RECORDS TO USE Block Start

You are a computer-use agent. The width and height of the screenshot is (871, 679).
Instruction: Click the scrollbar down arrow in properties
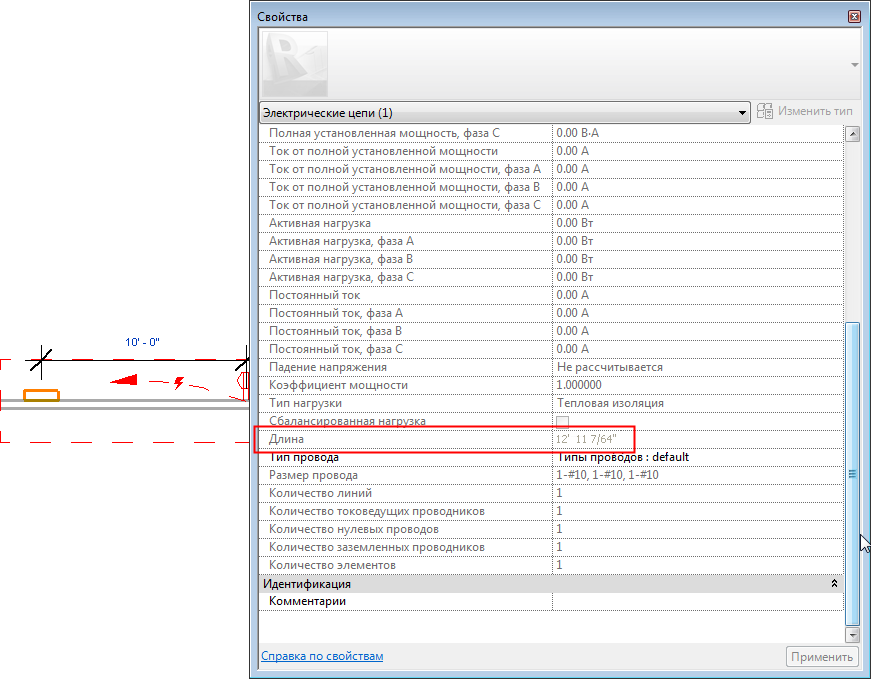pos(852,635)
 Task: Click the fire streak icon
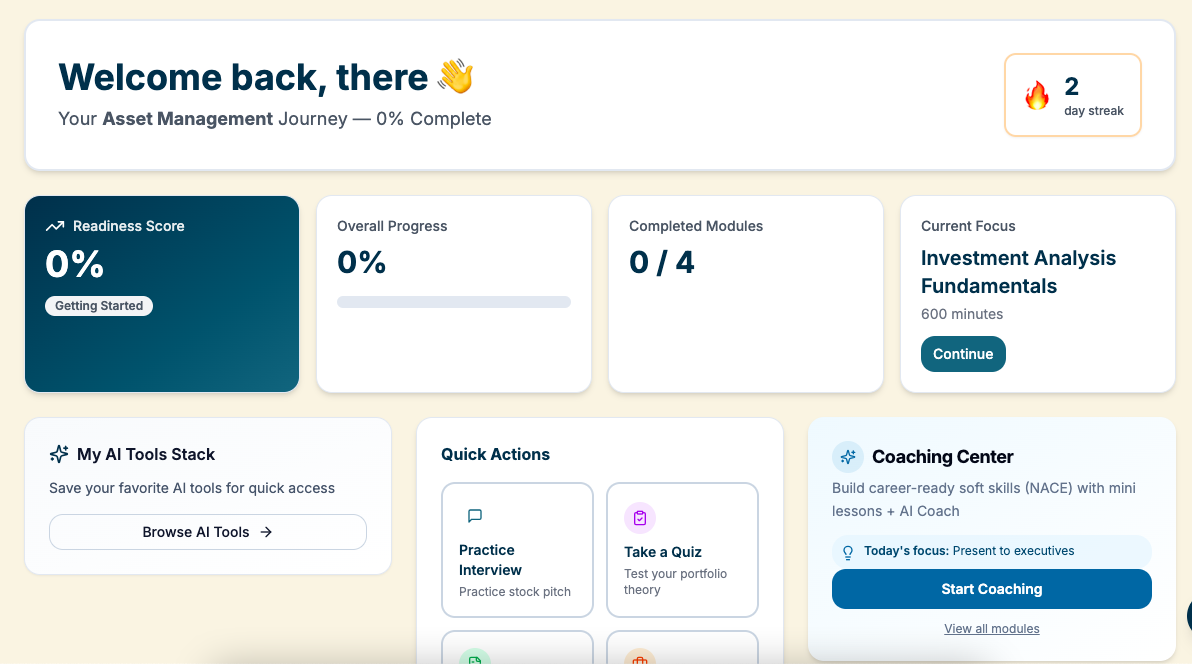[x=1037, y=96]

RECORDS TO USE Block End

# PROMPT
Produce a word-for-word copy of the records, omitting all images.

# REPLY TO THE EXERCISE
You are a computer-use agent. The width and height of the screenshot is (871, 679).
Instruction: Click the scrollbar down arrow in properties
pos(852,635)
 Task: Click the fire streak icon
[x=1037, y=96]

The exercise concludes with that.